Fashion Theory – How To Calculate Your Clothing Budget

I suggested to Aisha, a recent client, that she invest in a durable leather handbag. Aisha argued that she simply couldn't afford to spend upwards of $ 300. The remarkable thing about this was that once we analyzed her recent clothing purchases we realized that she was spending about $ 300 monthly on clothing! Aisha was actually suffering from sticker shock and had kind of become accustomed to buying quantity instead of quality. The end result was that her closet was essentially bursting at the seams with discount and poorly constructed clothing. In the end, Aisha was in effect spending $ 3,600 annually (nearly 10% of her $ 37,000 salary) on a wardrobe that lacked both function and style.

Establishing a budget is a very difficult question to answer from a general perspective because everyone's financial and clothing situation is different. If you have a job that allows you to work in a casual environment where some of your everyday clothing can be incorporated into you daily work outfits, I would estimate the overall clothing allowance to be somewhere around 7%. For those that work in a more professional office environment where you are expected to dress the part and dressing the part may overall affect your promotion-ability factor; I would estimate around 10% of your salary. Keep in mind, this budget should include the costs of alterations and professional cleaning services. It is also important to note that if you are maintaining a household on this salary, ie you have children or a spouse you must allocate a portion of this amount to their clothing allowance as well.

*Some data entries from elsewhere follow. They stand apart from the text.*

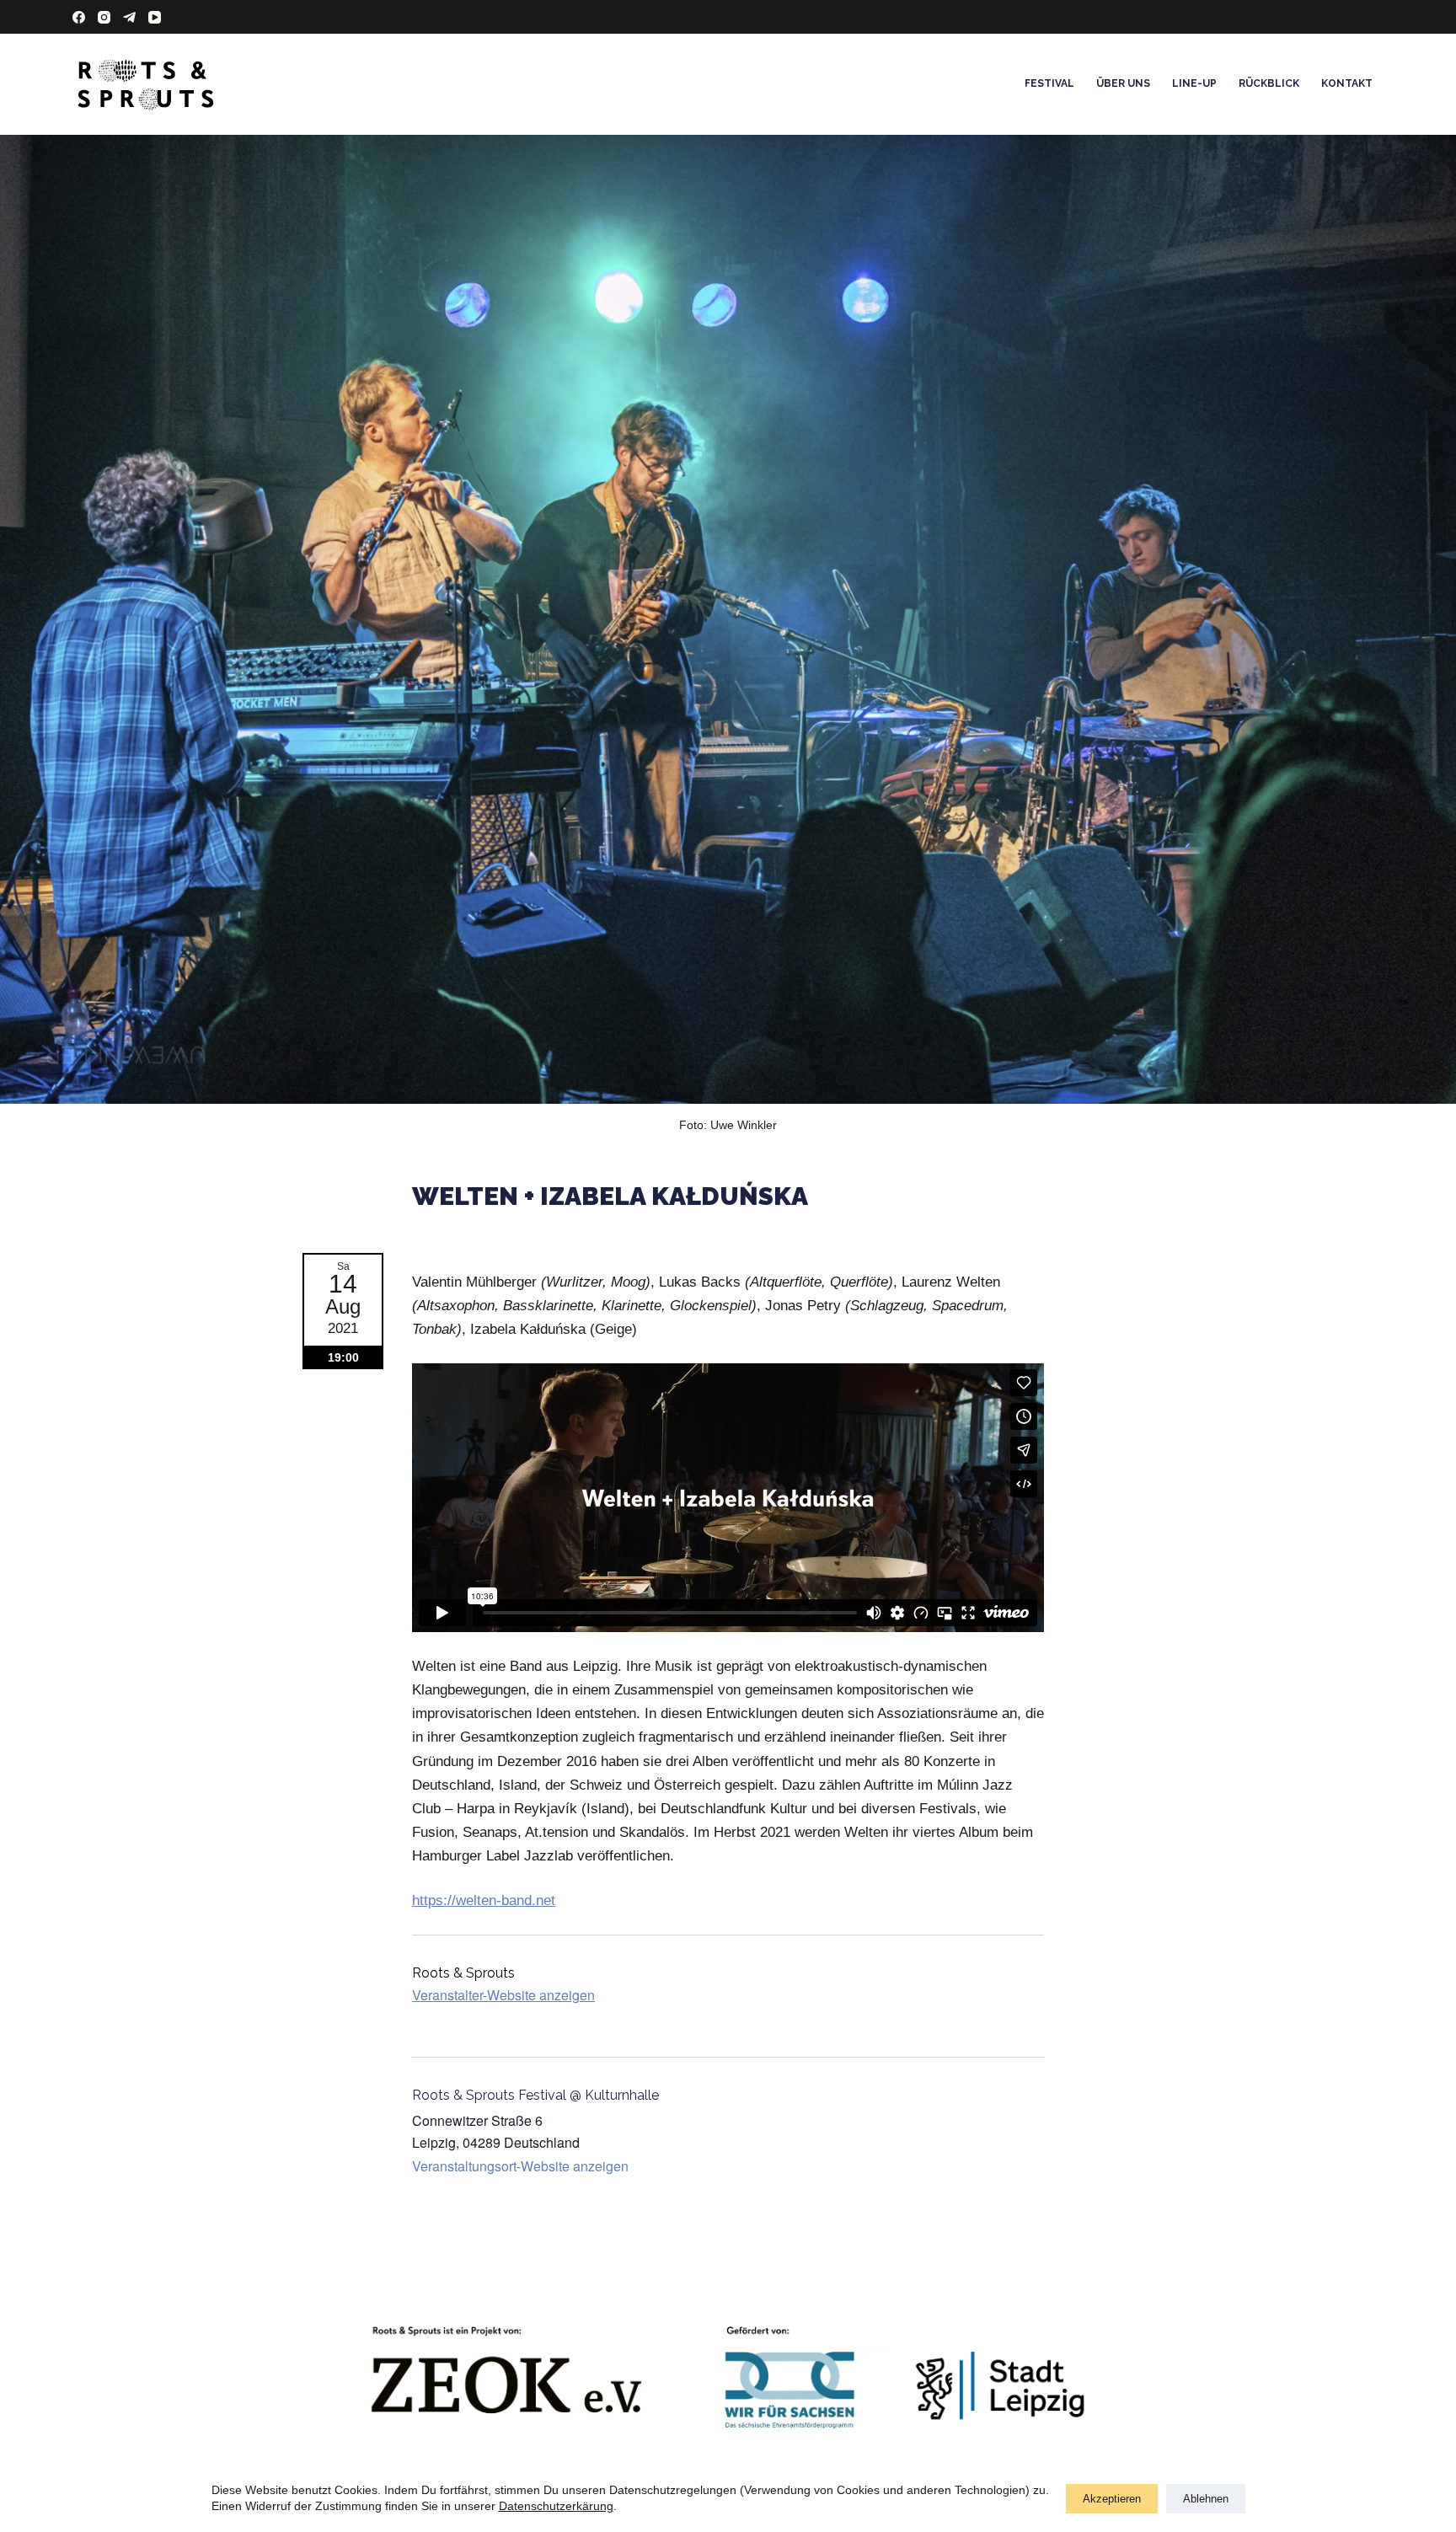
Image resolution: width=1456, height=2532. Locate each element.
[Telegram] (129, 17)
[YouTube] (154, 17)
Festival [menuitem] (1049, 83)
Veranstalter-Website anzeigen (503, 1995)
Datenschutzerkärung (556, 2506)
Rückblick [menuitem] (1269, 83)
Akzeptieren (1112, 2498)
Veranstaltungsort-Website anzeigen (520, 2166)
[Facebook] (78, 17)
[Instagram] (104, 17)
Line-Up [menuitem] (1194, 83)
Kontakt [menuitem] (1347, 83)
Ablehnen (1205, 2498)
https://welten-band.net (483, 1900)
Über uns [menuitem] (1123, 83)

Example 1: Aisha works in a business casual environment. Her salary is $ 37,000. Her clothing allowance is: $ 2,590.
– Hey.
Example 2: Elaine works in a professional business environment. Her salary is $ 85,000. Her clothing allowance is: $ 8,500.

1. Invest in Investment Pieces: Investment pieces are just that – "investment" pieces! So, don't be afraid to spend a little more money on the classics which are required to create a functional wardrobe. Discount stores such as Marshalls, Century 21, and DSW could produce some very valuable finds, however it is important that you don't become distracted and divert from the standard classics when shopping at these stores. For classics, I recommend shopping at a formula store. A formula store is typically a specialty retail store that stocks key basics. Some great formula stores are Gap, Ann Taylor LOFT and The Limited. The great thing about a formula store is that once you find the sizes and styles that suit you best, you can shop there season to season with little difficulty. These are great stores for purchasing a classic a-line skirt, trousers, jeans, button-ups, and tees, tanks and camis of variety.

2. Don't Be a Label Whore: When it comes to beautiful dresses, handbags, shoes and scarves there are some designers that are simply ahead of the par, however to simply focus all of your efforts into collecting clothing that has a designer label tag regardless of how flattering or well-fitting the item is – is simply not a good option.

3. Do Apply The Cost-Per-Wear Concept: To get back to the example I gave previously of Aisha spending $ 300 on a leather handbag. The leather handbag is an investment piece which can be carried for months or possibly years to come. If Aisha carried this handbag for just six months her cost per wear would be $ 50. I discuss the Cost per Wear Concept in more detail in a recent post.

4. Don't Charge: I know to some people this may seem unthinkable; however I think whenever you shop with credit cards you are always tempted to get caught up in the emotional buzz of said item and go well over your budget. If you're carrying a lot of debt (particularly from past shopping activities) you really need to think long and hard about plunking 7-10% of your income towards clothing. A simple rule of thumb I often use is "Don't buy it unless you can afford to buy two." No, I'm not saying that you should buy two of everything; rather what I am suggesting is that every time you buy something, you take that same dollar amount and apply it towards paying off debt or towards savings. So in effect, that $ 300 handbag will now cost you $ 600; $ 300 to purchase and another $ 300 in savings or debt payment. The amount of your clothing budget should match or exceed the amount you are saving or applying towards debt repayment.

5. Make It Automatic: Now that you have established your clothing budget, the only sure fire way to stick to it is to make it automatic. Here are two great ideas for actually staying on budget.
Low Tech Option: If your budget allows for $ 200 to be spent a month on clothing. Place this amount of cash in an envelope. When shopping for clothing only spend what is in the envelope. Once this amount is gone you have exhausted your clothing budget for the month.
High Tech Option: Set up a separate checking account (I suggest an ING Orange account) and have a specific amount deposited into your account periodically; for example $ 50 a week. When shopping for clothing only use the debit card associated with this checking account. The nice thing about this option is that if you are not someone who shops on a weekly or monthly basis the money continues to grow towards your much anticipated shopping spree.

6. Maximize Your Budget: A pair of Jimmy Choo shoes is no longer $ 500. It's $ 500 minus the $ 165 you will get for selling them on EBay the following year. EBay and consignment stores are a great source for stretching your clothing allowance. If you don't have a lot of designer clothing in your closet you can still receive some financial benefit from making a tax-deductible donation to your local goodwill or charity.